Читать книгу Fälle und Lösungen zum Eingriffsrecht in Nordrhein-Westfalen - Christoph Keller - Страница 63
3. Adressatenregelung
ОглавлениеGrundsätzlich hat die Polizei ihre Maßnahmen gegen den Störer zu richten. Das ergibt sich aus dem Prinzip, dass der auch für die Beseitigung herangezogen werden soll, dem dieser Gefahrenzustand zuzurechnen ist. Die Gefahr kann durch sein vorausgegangenes Handeln hervorgerufen worden sein (Handlungsstörer, § 4 Abs. 1 PolG NRW). Es kann auch „nur“ sein, dass allein seine Verantwortlichkeit für den Zustand einer Sache den Bezug bringt (§ 5 PolG NRW). Auf ein Verschulden des Betreffenden kommt es nicht an. Nur im Ausnahmefall darf die Polizei auch andere Personen zur Beseitigung einer Gefahr heranziehen.
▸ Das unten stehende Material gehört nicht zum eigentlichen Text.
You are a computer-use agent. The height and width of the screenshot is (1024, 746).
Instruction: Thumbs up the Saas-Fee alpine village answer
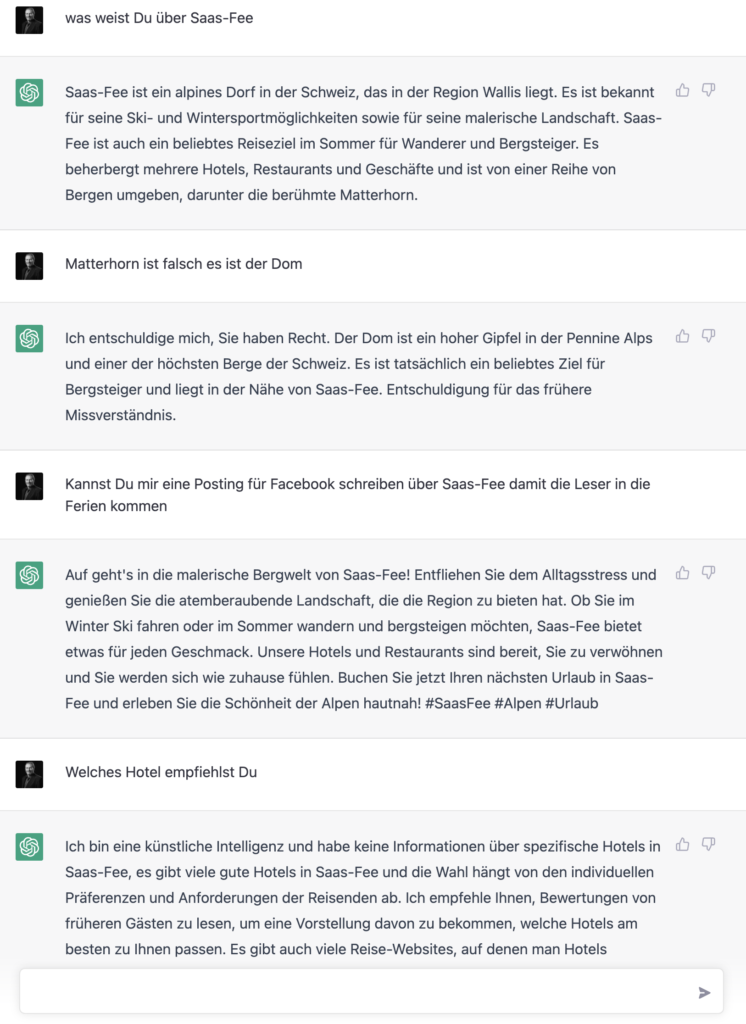(x=682, y=90)
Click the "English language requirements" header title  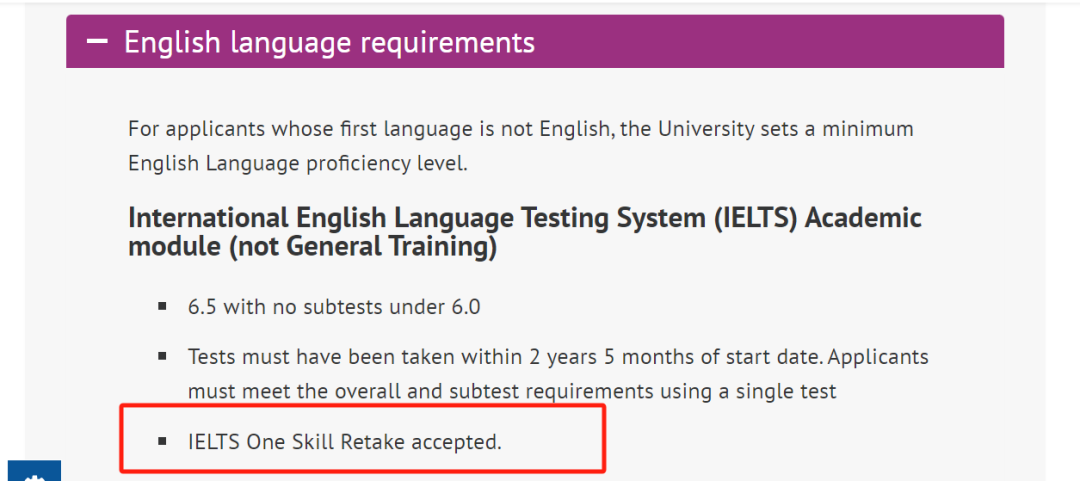(x=329, y=42)
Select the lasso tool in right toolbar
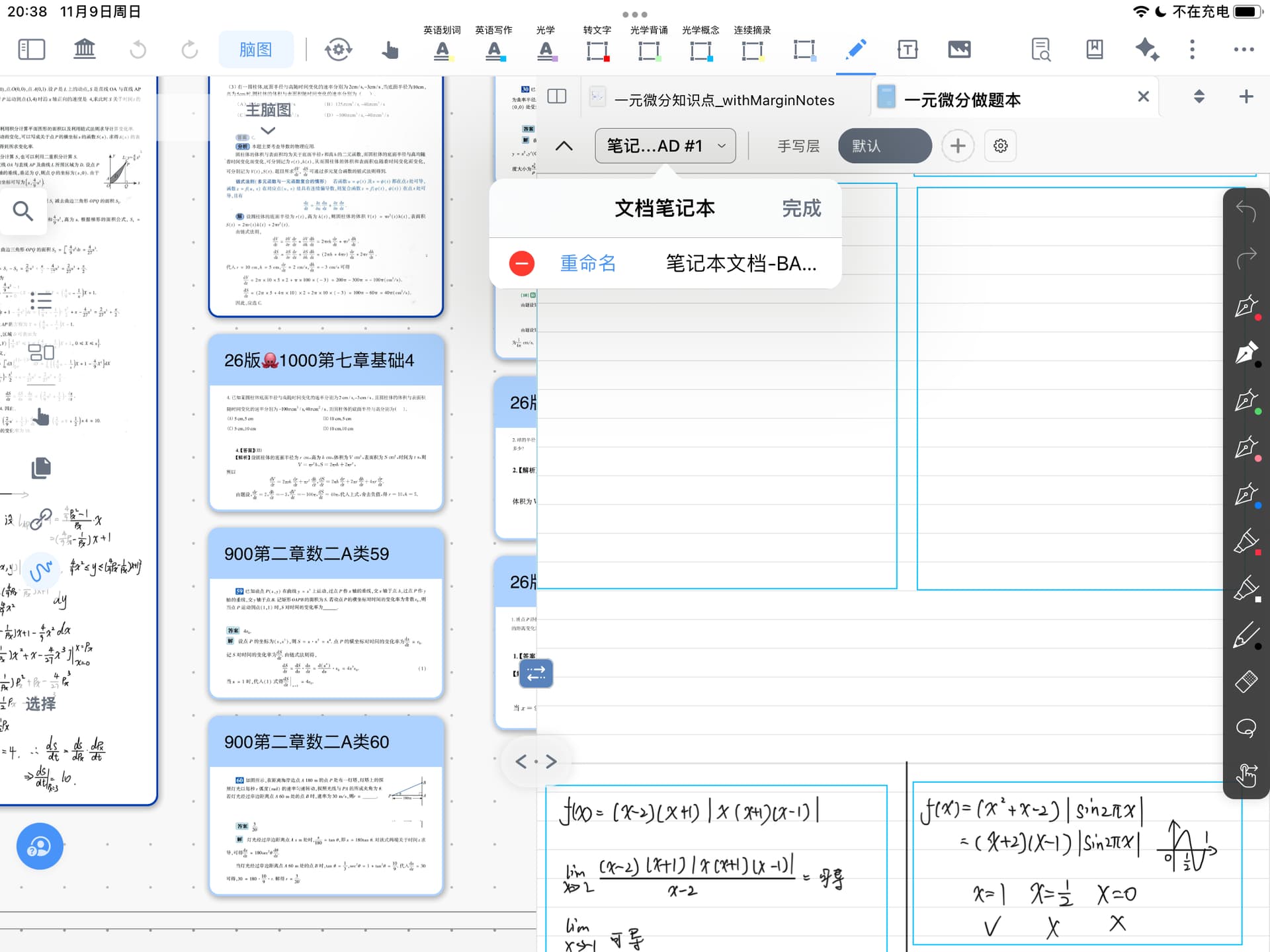Screen dimensions: 1270x952 [x=1246, y=728]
Sind Maßnahmen gegen den Verhaltens- oder Zustandsstörer nicht oder nicht rechtzeitig möglich, z. B. weil dieser nicht mehr vor Ort ist, kann die Polizei unter den Voraussetzungen des § 6 Abs. 1 PolG NRW auch nicht verantwortliche Personen (Nichtstörer/Dritte) in Anspruch nehmen (sog. Polizeilicher Notstand):
– Nr. 1: Abwehr einer gegenwärtigen erheblichen Gefahr
– Nr. 2: Maßnahmen gegen die nach den §§ 4 oder 5 Verantwortlichen sind nicht oder nicht rechtzeitig möglich oder versprechen keinen Erfolg
– Nr. 3: die Polizei kann die Gefahr nicht oder nicht rechtzeitig selbst oder durch die Beauftragung Dritter im Rahmen des Abschlusses eines Vertrages abwehren und
– Nr. 4: die nicht verantwortliche Person kann ohne erhebliche Eigengefährdung und ohne Verletzung höherwertiger Pflichten in Anspruch genommen werden.
Die Voraussetzungen des § 6 Abs. 1 PolG NRW müssen kumulativ erfüllt sein. Erforderlich ist insbesondere, dass die Gefahr durch die Polizei auf andere Weise – insbesondere durch Inanspruchnahme von Störern – nicht hätte abgewehrt werden können. Dieses Tatbestandsmerkmal ist die entscheidende Sperre gegen die durchaus verständliche Versuchung, den Weg des geringsten Widerstandes zu beschreiten. Grundsätzlich ist die Polizei verpflichtet, alle ihr tatsächlich zur Verfügung stehenden eigenen und alle ihrer Verfügung zu unterstellenden fremden Kräfte einzusetzen, ehe sie sich für das Einschreiten gegen Nichtstörer entscheiden darf. Vorliegend ist bei dem Brand der Nachbar weder für den Zustand der Sache verantwortlich, noch war sein vorausgehendes Handeln die Ursache für den Brand. Wenn ihm aber dennoch ein Mitwirken an der Brandbekämpfung abverlangt wird (Leiter zur Verfügung stellen), dann wird er als „nichtverantwortlicher Dritter“ (§ 6 PolG NRW) in Anspruch genommen. Auch eine gegenwärtige, erhebliche Gefahr (Lebensgefahr) liegt vor. Bei der gegenwärtigen Gefahr steht das schädigende Ereignis unmittelbar bevor oder hat bereits begonnen. Soweit ein Schaden schon eingetreten ist (realisierte Gefahr, Störung der öffentlichen Sicherheit) und durch den eingetretenen Zustand weiterhin Schäden drohen (Schadensausweitung), besteht die Gefahr weiterhin. Bei der gegenwärtigen erheblichen Gefahr wird dem Zeitfaktor ein qualitatives Element hinzugefügt. Gefahr droht einem bedeutsamen Rechtsgut, insbesondere Leben, Gesundheit oder wichtigem Gemeinschaftsgut. Der Nachbar ist, da er weder durch sein Handeln noch für den Zustand der Sache verantwortlich zeichnet, unbeteiligter Dritter im Sinne des § 6 PolG NRW.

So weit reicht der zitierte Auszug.